Records from a data collection
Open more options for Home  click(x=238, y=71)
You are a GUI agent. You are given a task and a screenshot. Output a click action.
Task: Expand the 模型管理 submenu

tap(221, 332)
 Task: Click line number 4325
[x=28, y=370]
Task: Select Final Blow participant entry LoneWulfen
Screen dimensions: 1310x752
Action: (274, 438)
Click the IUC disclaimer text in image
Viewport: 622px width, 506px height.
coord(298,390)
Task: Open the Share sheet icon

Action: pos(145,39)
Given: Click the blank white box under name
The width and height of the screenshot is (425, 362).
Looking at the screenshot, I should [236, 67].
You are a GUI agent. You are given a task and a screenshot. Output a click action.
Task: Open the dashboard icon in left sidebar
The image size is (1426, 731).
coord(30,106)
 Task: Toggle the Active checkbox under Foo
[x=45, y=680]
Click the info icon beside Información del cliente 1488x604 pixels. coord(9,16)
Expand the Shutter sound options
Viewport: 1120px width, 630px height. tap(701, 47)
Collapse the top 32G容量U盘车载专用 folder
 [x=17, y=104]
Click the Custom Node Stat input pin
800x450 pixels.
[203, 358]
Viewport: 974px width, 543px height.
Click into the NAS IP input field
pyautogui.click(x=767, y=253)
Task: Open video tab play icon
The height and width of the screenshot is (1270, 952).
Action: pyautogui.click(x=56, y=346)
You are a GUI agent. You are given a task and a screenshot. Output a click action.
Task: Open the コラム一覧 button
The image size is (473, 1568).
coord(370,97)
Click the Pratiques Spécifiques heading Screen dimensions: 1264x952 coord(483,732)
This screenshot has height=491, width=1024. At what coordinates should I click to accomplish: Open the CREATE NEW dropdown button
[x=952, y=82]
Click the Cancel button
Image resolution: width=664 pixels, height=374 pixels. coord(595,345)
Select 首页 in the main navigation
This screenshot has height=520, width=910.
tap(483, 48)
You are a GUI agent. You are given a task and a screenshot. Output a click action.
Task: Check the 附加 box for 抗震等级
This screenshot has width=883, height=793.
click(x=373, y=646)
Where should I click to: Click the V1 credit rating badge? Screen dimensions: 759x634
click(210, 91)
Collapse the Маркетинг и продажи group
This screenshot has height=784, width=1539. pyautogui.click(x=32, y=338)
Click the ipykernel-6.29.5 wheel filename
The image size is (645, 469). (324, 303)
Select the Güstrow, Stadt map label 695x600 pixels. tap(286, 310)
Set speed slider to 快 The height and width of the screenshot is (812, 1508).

→ **Work instructions**: Looking at the entries above, can you reproduce exactly the lines from the one that holds "The width and" through the one that holds "Task: Open the コラム一覧 button", and only those?

→ **Answer to the exercise**:
The width and height of the screenshot is (425, 362).
Looking at the screenshot, I should [236, 67].
You are a GUI agent. You are given a task and a screenshot. Output a click action.
Task: Open the dashboard icon in left sidebar
The image size is (1426, 731).
coord(30,106)
 Task: Toggle the Active checkbox under Foo
[x=45, y=680]
Click the info icon beside Información del cliente 1488x604 pixels. coord(9,16)
Expand the Shutter sound options
Viewport: 1120px width, 630px height. tap(701, 47)
Collapse the top 32G容量U盘车载专用 folder
 [x=17, y=104]
Click the Custom Node Stat input pin
800x450 pixels.
[203, 358]
Viewport: 974px width, 543px height.
Click into the NAS IP input field
pyautogui.click(x=767, y=253)
Task: Open video tab play icon
The height and width of the screenshot is (1270, 952).
Action: pyautogui.click(x=56, y=346)
You are a GUI agent. You are given a task and a screenshot. Output a click action.
Task: Open the コラム一覧 button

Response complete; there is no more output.